I ended up going to Aberdeen, Washington and staying for nearly six years and in some ways, it worked better than I expected, though I don't recommend anyone else move there. In fact, I strongly suggest you not go there.

It did have me in housing during COVID-19, a time when a lot of homeless services were curtailed and being homeless was especially hard.

I've spent more than two years recovering my health from living there and I sincerely believe it should be classified as a Superfund site. But, some lessons learned from picking a place to go via Internet research:

1. There are limits to what you can find out about a place via Internet search. I'm pretty Internet savvy and was surprised by how much I didn't know before going there.

2. If you know people in an area and have visited it before moving there, that's probably better than what I did. I had extremely negative experiences with the people and the Internet can't tell you that ahead of time.

3. If you drive, you probably have more flexibility than I had. I needed to go someplace I could get by bus and train affordably and that was a large factor in going there.

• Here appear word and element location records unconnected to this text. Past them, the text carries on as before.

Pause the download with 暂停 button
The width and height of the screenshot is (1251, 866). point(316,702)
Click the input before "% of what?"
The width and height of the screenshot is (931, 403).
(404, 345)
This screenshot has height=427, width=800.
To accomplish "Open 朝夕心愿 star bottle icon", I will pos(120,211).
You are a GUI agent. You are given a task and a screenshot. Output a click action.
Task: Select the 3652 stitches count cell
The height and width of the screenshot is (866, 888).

I ended up there because things were deteriorating on the ground in California and opportunity presented itself. So I left fairly suddenly and was back in housing three days after getting to Washington State after nearly six years of homelessness.

If you are homeless but not completely without income, moving someplace with lower rents may go a long ways towards making your life work. And you don't necessarily need to leave the US and go someplace "exotic" like Mexico or Vietnam where English is not the default norm.